Comet Chury in all its glory
ESA/Rosetta/NAVCAM
Auroras, better known to we earthlings as northern or southern lights, aren’t limited to just planets and moons. For the first time, scientists have identified the same phenomenon at a comet.
The discovery comes courtesy of the European Space Agency’s Rosetta mission, which famously landed on the comet 67P/Churyumov-Gerasimenko, also known as Comet Chury, back in 2014.
On Earth, we get auroras when energetic particles from the solar wind interact with our planet’s magnetosphere. When researchers looked at Chury in the far ultraviolet range of the electromagnetic spectrum, they were able to pick up a similar effect from solar wind electrons striking the cloud of gas, or coma, around the comet’s rocky nucleus.
“The resulting glow is one of a kind,” says Marina Galand of Imperial College London, in a release. “It’s caused by a mix of processes, some seen at Jupiter’s moons Ganymede and Europa and others at Earth and Mars.”
An animation taken from images of comet Chury’s rotation and emissions.
ESA/Rosetta/NAVCAM
Galand is lead author of a paper on the discovery published Monday in Nature Astronomy.
Scientists originally thought that the data showed a “dayglow” — basically just photons lighting up clouds of gas, which can be easily observed at Earth.
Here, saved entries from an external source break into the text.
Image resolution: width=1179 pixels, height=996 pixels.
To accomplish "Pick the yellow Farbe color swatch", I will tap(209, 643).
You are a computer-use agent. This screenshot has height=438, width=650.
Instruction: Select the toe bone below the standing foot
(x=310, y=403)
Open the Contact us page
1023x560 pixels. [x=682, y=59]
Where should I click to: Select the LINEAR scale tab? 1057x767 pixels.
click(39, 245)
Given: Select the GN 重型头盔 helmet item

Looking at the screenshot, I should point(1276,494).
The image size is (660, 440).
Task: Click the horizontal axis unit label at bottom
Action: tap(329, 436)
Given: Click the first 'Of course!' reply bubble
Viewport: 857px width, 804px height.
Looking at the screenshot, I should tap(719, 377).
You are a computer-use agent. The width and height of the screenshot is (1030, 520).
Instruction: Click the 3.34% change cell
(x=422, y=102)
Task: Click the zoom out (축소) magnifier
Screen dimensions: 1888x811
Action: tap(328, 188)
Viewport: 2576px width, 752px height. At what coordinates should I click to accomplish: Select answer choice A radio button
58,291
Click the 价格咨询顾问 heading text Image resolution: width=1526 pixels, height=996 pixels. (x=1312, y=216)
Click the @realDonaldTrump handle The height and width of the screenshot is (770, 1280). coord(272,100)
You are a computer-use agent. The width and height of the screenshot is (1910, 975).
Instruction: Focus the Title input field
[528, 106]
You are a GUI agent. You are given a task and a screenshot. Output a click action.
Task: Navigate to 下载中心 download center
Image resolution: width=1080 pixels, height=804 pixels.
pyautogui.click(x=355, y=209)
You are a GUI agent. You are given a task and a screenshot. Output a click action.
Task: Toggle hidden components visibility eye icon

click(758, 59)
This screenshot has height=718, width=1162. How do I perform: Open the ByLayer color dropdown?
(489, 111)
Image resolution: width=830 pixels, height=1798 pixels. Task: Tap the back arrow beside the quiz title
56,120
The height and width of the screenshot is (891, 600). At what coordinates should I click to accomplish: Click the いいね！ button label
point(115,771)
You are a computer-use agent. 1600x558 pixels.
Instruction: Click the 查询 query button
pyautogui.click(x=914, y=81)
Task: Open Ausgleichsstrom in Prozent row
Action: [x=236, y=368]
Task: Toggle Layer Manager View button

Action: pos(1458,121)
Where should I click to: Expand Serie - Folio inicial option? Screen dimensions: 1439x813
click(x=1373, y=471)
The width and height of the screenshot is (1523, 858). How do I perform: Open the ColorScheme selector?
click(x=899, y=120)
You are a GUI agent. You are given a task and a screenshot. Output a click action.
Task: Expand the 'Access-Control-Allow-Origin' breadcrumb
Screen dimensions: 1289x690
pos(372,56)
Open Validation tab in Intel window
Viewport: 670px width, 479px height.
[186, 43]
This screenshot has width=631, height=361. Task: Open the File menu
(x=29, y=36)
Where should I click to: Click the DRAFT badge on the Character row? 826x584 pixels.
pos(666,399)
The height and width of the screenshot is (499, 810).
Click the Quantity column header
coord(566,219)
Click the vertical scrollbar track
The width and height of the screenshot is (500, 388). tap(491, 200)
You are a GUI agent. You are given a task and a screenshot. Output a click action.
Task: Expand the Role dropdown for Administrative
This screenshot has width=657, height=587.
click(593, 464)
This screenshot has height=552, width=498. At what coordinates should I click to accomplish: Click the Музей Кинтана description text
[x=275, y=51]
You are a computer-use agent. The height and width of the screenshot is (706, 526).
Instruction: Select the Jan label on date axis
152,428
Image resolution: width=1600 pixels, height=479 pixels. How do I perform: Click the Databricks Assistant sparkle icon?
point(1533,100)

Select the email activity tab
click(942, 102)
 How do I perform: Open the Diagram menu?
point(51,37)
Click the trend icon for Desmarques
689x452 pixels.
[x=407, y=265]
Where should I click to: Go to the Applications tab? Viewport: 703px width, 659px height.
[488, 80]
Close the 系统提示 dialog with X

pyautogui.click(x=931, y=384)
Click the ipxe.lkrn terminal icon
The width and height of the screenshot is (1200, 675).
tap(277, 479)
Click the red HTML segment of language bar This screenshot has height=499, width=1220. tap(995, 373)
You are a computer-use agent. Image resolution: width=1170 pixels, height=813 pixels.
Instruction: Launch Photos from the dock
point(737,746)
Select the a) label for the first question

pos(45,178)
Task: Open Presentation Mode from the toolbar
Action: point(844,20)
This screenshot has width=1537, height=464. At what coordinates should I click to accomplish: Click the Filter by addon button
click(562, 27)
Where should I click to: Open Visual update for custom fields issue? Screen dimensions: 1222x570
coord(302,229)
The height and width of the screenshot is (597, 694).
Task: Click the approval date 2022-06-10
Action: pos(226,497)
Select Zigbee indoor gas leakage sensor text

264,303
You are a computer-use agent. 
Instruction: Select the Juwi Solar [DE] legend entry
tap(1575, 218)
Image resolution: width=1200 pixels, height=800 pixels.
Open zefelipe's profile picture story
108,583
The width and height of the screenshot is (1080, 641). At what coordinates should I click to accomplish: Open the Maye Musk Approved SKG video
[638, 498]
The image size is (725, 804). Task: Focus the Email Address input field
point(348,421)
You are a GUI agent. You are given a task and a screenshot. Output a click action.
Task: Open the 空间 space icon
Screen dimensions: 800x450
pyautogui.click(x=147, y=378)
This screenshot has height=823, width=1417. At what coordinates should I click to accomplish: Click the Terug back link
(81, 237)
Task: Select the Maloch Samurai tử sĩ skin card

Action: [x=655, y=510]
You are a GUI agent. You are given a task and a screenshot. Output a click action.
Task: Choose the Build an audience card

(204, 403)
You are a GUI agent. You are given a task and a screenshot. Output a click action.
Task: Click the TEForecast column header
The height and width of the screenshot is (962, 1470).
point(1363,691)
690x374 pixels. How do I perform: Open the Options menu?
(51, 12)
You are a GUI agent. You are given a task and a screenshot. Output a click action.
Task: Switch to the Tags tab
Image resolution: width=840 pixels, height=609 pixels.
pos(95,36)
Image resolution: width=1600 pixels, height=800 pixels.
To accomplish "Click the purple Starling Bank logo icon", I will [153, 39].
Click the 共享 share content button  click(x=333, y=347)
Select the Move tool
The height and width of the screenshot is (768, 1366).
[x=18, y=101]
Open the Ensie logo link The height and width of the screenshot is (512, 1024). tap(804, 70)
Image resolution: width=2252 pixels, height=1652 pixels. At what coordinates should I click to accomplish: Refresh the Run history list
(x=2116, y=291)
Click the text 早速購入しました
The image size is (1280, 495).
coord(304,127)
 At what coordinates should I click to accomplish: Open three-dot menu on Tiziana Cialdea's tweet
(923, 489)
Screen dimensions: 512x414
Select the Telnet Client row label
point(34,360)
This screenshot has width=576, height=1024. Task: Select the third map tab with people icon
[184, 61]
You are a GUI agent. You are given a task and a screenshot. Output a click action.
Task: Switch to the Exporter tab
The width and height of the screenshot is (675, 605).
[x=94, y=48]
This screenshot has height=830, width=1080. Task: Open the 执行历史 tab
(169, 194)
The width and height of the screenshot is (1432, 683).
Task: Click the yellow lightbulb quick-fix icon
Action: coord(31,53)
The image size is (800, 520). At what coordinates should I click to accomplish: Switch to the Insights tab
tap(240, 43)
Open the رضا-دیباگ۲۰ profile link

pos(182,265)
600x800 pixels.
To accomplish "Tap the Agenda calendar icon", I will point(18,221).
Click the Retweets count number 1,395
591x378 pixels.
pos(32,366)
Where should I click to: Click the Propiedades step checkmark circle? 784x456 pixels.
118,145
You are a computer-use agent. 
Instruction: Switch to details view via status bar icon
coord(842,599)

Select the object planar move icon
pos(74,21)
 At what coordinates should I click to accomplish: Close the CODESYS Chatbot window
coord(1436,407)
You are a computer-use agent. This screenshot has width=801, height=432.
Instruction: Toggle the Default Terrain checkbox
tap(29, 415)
“Since this process is very high energy, the resulting glow is also highly energized and therefore in the ultraviolet range, which is invisible to the human eye,” explains co-author Martin Rubin from the University of Bern Physics Institute.
Even though the Rosetta mission ended in 2016, researchers were able to cross-reference data from the spacecraft’s different instruments and perform a complicated analysis that led to a new interpretation of what the scientists were seeing.
What’s not yet clear is what the lights will be nicknamed. On such a small body, northern or southern lights don’t really make sense as a moniker. Perhaps it will just have to be “Chury lights” for now.